Desde hace un tiempo no leo, subrayo. Pasó de repente. Yo era de los que se echaban en un sillón a leer sin preocuparse por lo que fuera a decir un ensayista o un poeta. Nada me podía interesar menos. Leía por leer, que es como aprendí a hacerlo. Pasando de una frase a otra, luego al párrafo de más abajo, y terminaba por dar vuelta la página. Los libros iban y venían, y nada importaba mucho porque la página —cualquier página— era democrática y dentro de ella cabía cualquier cosa: una novela de misterio o algún verso hermoso de Pepe Cuevas sobre los años setenta. Ahora, en cambio, leo con un lápiz en la mano y subrayo, tiro líneas, pongo signos de exclamación, de interrogación, le contesto en voz alta al narrador —«¡qué se ha creído usted!»— como si fuera lo más normal del mundo. Supongo que así se envejece.
Hace poco, de hecho, me pillé entrando a una librería, cosa que no hacía desde hace un montón de años. No a una librería de libros, se entiende, sino a una de las otras, esas que venden tintas, cartulinas, reglas y gomas de borrar. Iba a comprar lápices de grafito. El plural es importante porque necesitaba muchos. Veinticinco, treinta, algo así. Y como ya no dan bolsas de plástico, llené mis bolsillos con lápices y partí de vuelta a la casa como un estudiante de la Bauhaus, estusiasta y radical.

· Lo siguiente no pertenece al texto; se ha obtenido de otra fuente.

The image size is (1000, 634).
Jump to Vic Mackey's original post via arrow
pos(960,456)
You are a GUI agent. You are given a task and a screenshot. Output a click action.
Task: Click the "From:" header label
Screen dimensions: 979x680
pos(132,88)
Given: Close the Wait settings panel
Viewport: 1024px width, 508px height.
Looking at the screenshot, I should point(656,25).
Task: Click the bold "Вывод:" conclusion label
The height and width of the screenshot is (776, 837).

Compré lápices de distintos grosores y con unas especificaciones que aún no entiendo, pero que al menos se vuelven familiares: HB, HB2, 119HB, qué sé yo. Esa jerigonza me importa poco porque los uso solo para una cosa: hacer rayas. Desde que descarté los marcapáginas, los lápices ahora me sirven para indicar dónde dejé la lectura —sencillamente cierro el libro con el lápiz dentro— y, sobre todo, para discutir con el autor, el traductor y, dado el caso, el editor —«¡qué se ha creído usted también!»—. En los márgenes, aunque no lo parezca, hay espacio de sobra para esas lecturas dialógicas en las que recién me estreno, como si la inminencia de los cuarenta años me autorizara de un modo extraño para dejar de pelear con los guardias de los supermercados y empezar a hacerlo con los libros.

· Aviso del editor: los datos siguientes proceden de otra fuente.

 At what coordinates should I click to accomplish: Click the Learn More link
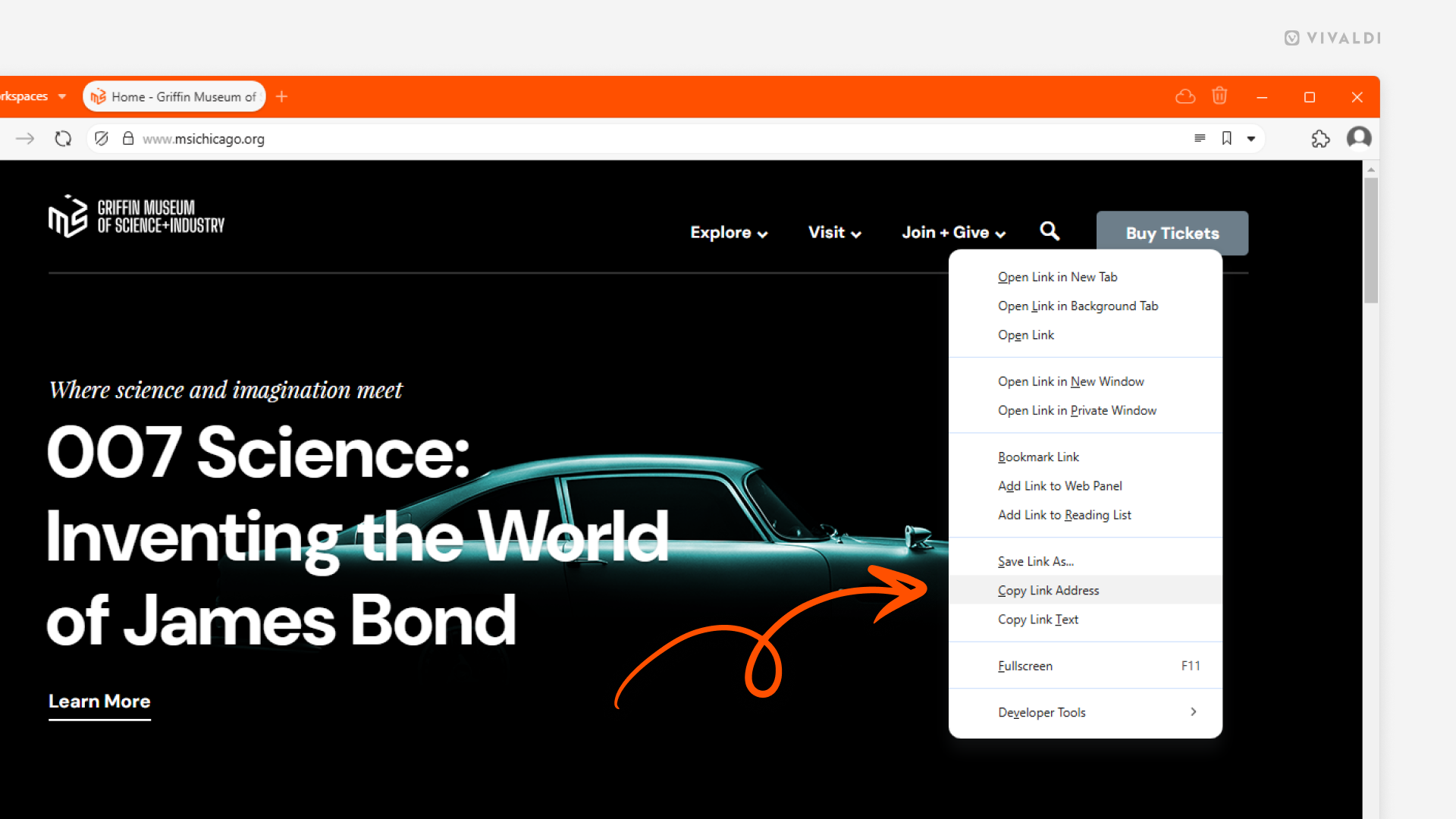(99, 701)

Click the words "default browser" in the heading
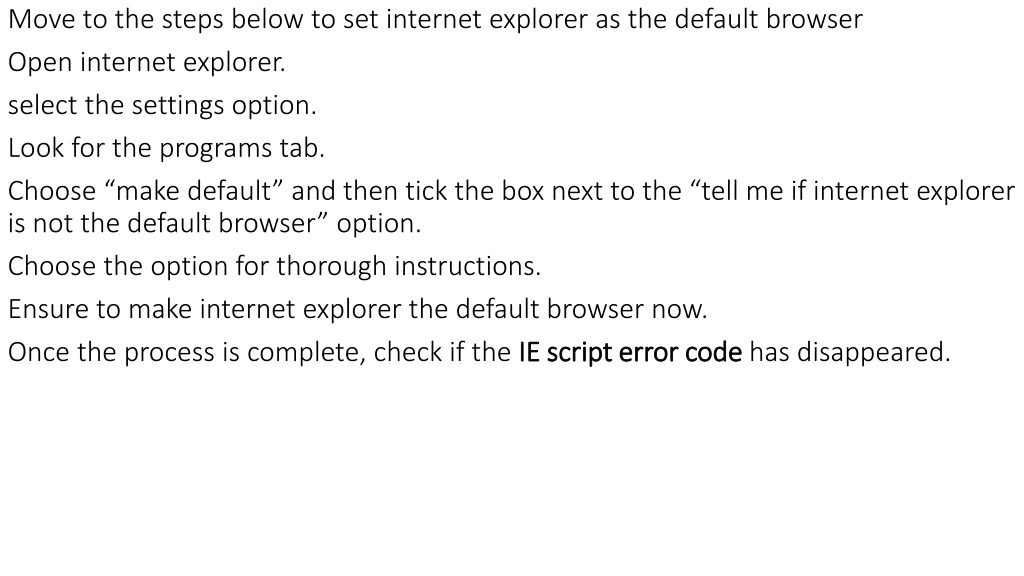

La marginalia es un terreno rico y libre para la crítica privada y doméstica. Ahora que que me dedico a ella descubro los placeres de la impunidad, de la ausencia de público, de la anotación que de tan privada incluso queda fuera del alcance de los algoritmos. Esos apuntes son como la literatura chilena: no le importan a nadie. Quizá a los escritores jóvenes que buscan hacer amigos, pero al menos —o por eso mismo, como le decía Andrés Bello a Vicuña Mackenna, a raíz de las bondades de no ser leído por nadie— lo mejor es rayar los costados y no preocuparse por tonteras. Bueno, de la muerte, que es lo único que nos preocupa a los viejos recién estrenados, pero ese es otro tema.
Gonzalo Maier. «¡Pero qué se ha creído!». A: Leer y dormir. Minúscula, 2021. 59-62.